Mary Fields, also known as Stagecoach Mary, was the first black female postal carrier and the second female United States Postal worker. Born as a slave sometime in 1832,  Mary stood 6 feet tall and weighed approximately 200 pounds. She usually had a pistol strapped under her apron and a jug of whisky at her side.

Mary was freed in 1865 and went to work for Judge Edmund Dunne. When his wife died in 1883, Mary took the family's children to live with their aunt, Mother Mary Amadeus at Ursuline Convent in Toledo, Ohio.

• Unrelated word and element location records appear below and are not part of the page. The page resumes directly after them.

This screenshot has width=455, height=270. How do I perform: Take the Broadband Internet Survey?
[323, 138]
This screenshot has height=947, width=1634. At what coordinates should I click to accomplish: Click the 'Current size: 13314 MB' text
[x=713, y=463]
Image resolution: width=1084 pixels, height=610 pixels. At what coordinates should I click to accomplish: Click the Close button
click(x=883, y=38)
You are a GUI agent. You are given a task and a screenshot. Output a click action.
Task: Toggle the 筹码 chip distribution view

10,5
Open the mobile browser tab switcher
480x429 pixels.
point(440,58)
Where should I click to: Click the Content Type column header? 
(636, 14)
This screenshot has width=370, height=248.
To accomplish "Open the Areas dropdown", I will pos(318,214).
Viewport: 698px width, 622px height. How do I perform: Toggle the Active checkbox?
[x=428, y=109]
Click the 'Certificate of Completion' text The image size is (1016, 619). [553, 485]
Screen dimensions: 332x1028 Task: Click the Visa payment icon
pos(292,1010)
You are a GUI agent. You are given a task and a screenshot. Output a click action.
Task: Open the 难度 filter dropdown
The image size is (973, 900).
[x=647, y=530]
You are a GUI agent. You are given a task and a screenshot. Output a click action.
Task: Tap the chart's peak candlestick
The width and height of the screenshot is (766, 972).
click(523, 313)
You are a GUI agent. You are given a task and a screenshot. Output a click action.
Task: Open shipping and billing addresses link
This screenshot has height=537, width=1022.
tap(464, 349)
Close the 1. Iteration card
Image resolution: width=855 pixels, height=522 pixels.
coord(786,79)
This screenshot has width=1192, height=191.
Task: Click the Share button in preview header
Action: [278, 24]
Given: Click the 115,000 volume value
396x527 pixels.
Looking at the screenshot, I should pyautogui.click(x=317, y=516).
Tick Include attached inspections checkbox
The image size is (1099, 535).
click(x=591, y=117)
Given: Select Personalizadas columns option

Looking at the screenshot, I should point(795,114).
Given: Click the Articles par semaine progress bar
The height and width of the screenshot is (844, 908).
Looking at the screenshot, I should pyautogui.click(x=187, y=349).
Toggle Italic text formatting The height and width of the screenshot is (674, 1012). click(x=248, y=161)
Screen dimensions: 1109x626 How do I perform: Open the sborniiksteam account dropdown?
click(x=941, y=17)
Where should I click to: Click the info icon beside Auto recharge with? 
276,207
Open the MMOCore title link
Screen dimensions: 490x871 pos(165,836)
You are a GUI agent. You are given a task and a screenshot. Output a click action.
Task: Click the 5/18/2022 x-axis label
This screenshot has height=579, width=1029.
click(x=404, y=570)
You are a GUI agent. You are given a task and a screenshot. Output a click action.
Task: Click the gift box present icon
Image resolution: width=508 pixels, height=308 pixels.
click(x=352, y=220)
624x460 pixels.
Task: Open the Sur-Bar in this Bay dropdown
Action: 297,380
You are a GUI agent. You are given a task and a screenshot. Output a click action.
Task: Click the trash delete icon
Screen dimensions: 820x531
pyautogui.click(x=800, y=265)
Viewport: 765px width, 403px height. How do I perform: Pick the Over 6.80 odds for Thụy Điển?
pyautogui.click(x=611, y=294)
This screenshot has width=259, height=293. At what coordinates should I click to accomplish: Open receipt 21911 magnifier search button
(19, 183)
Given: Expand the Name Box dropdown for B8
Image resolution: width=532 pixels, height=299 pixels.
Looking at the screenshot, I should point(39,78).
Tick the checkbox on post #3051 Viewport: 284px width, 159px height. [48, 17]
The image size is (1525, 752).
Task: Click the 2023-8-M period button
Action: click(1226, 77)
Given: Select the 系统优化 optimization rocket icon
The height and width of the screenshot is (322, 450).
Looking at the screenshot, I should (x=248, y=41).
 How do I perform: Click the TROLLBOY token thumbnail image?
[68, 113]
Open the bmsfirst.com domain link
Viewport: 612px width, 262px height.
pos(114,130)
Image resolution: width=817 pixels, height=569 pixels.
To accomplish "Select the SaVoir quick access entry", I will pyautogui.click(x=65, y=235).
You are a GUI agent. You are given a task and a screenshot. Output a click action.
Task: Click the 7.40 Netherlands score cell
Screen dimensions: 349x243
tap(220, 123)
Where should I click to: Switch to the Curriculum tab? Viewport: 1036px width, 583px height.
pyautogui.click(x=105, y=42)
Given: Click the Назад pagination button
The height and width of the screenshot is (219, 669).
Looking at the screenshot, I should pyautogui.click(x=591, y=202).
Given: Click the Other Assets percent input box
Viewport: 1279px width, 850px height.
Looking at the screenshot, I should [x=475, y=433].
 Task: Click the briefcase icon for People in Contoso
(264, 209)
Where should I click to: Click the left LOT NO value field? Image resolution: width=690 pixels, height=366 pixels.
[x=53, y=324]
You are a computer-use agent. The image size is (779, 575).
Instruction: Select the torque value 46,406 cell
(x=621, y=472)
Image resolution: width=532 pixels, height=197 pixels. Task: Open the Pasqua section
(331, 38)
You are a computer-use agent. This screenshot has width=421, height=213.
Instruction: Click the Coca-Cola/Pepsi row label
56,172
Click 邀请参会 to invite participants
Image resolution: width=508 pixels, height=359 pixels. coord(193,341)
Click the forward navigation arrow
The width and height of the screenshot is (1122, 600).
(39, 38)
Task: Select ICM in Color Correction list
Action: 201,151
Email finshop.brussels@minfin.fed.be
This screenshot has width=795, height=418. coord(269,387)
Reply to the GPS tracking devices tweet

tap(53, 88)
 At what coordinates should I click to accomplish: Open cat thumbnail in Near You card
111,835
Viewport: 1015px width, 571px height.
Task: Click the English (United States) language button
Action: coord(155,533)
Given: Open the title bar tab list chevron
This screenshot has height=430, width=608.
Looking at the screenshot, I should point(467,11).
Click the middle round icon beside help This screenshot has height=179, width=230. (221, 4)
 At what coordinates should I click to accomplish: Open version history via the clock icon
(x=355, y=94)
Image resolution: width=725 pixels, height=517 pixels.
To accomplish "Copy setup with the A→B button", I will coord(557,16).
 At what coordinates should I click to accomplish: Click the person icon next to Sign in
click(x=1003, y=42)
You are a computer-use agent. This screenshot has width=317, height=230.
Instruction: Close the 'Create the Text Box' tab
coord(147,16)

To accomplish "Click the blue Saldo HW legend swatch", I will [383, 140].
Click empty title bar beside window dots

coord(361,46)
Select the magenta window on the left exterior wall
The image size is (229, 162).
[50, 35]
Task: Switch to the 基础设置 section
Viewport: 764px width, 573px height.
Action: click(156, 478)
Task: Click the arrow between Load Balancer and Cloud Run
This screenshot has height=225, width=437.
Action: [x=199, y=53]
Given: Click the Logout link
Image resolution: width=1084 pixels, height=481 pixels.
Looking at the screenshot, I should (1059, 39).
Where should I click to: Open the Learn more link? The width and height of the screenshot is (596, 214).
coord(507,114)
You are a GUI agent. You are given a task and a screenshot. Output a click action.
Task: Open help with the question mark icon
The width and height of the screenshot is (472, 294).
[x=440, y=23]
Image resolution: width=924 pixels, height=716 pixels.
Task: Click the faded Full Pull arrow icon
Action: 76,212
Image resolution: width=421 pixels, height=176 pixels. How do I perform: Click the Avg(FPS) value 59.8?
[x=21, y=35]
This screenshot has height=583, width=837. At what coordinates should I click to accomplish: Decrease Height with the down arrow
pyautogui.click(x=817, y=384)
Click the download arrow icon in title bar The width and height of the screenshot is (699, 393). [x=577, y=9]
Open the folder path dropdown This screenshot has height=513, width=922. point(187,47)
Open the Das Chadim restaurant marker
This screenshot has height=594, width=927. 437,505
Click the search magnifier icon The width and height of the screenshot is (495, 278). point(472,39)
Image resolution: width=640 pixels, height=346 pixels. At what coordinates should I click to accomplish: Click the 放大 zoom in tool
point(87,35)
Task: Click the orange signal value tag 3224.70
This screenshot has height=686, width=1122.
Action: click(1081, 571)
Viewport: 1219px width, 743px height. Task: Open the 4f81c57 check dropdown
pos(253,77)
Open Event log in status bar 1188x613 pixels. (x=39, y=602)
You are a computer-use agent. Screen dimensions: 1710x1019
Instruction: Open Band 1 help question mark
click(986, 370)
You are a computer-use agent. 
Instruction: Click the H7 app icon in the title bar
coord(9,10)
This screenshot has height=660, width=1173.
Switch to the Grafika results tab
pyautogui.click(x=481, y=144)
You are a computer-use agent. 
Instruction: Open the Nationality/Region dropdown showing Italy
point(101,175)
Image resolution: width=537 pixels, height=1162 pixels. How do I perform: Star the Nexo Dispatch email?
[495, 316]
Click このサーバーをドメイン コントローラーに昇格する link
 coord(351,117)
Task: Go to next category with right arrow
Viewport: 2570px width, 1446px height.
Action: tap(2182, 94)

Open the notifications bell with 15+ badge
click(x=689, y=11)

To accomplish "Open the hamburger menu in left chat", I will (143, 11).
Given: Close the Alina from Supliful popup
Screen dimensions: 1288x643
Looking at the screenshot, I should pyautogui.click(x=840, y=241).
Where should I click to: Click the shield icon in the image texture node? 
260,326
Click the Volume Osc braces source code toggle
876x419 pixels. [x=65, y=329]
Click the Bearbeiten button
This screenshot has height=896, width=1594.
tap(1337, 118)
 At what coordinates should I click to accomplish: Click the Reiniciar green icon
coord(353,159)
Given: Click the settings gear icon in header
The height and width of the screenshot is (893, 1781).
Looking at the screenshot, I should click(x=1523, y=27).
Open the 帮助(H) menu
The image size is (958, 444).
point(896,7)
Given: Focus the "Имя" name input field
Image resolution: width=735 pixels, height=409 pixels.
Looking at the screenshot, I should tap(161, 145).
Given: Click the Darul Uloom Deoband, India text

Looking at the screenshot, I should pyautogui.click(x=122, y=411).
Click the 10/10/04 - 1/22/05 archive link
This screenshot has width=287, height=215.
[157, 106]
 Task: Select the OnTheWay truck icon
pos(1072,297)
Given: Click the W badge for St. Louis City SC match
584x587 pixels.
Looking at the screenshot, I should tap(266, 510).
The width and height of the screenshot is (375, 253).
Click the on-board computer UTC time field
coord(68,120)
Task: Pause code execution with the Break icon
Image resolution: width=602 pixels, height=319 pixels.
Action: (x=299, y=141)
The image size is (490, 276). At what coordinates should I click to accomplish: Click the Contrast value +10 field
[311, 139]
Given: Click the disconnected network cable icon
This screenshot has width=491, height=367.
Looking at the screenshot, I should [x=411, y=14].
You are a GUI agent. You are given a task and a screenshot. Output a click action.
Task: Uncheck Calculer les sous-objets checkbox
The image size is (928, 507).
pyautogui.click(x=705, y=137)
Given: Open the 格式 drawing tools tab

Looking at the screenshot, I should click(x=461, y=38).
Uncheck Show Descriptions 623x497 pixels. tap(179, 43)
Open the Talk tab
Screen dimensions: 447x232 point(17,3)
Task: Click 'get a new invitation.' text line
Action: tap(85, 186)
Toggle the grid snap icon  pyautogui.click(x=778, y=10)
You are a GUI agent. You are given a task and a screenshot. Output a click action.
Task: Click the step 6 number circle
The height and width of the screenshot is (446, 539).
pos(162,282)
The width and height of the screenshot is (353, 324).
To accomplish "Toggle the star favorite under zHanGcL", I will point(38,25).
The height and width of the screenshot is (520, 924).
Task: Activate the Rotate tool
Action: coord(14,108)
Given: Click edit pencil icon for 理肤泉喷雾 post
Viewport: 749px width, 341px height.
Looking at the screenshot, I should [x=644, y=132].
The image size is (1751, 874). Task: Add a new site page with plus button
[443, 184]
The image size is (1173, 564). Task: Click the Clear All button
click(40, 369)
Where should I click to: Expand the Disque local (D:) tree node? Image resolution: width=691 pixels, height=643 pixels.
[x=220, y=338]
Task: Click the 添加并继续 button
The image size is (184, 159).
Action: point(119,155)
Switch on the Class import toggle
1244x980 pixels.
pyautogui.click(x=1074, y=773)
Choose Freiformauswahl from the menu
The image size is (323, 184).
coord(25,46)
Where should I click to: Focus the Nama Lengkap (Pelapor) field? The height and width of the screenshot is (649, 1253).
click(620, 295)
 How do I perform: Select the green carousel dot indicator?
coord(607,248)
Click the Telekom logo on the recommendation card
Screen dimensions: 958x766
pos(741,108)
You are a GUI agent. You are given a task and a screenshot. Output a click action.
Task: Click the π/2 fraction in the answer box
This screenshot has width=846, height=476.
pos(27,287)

Mary became very loyal to Mother Mary and when she fell ill, Mary did not hesitate to be her nurse in 1885 after Mother Amadeus moved to Montana. The Indians in Montana referred to Mary Fields as "White Crow" because she acted like a white woman but had black skin. Local whites did not know how to take her because she was a Republican, she drank whiskey and she always used curse words.

In 1895, around the age of about 60, she was hired as a postal carrier. Stagecoach Mary never missed a delivery and her reliability earned her the name "Stagecoach." She was the fastest to hitch her team of six horses and if the snow was too deep, she would deliver mail by foot.

In 1914, Stagecoach Mary died due to liver failure. A respected figure in the Cascades, the town closes schools each year to celebrate her birthday.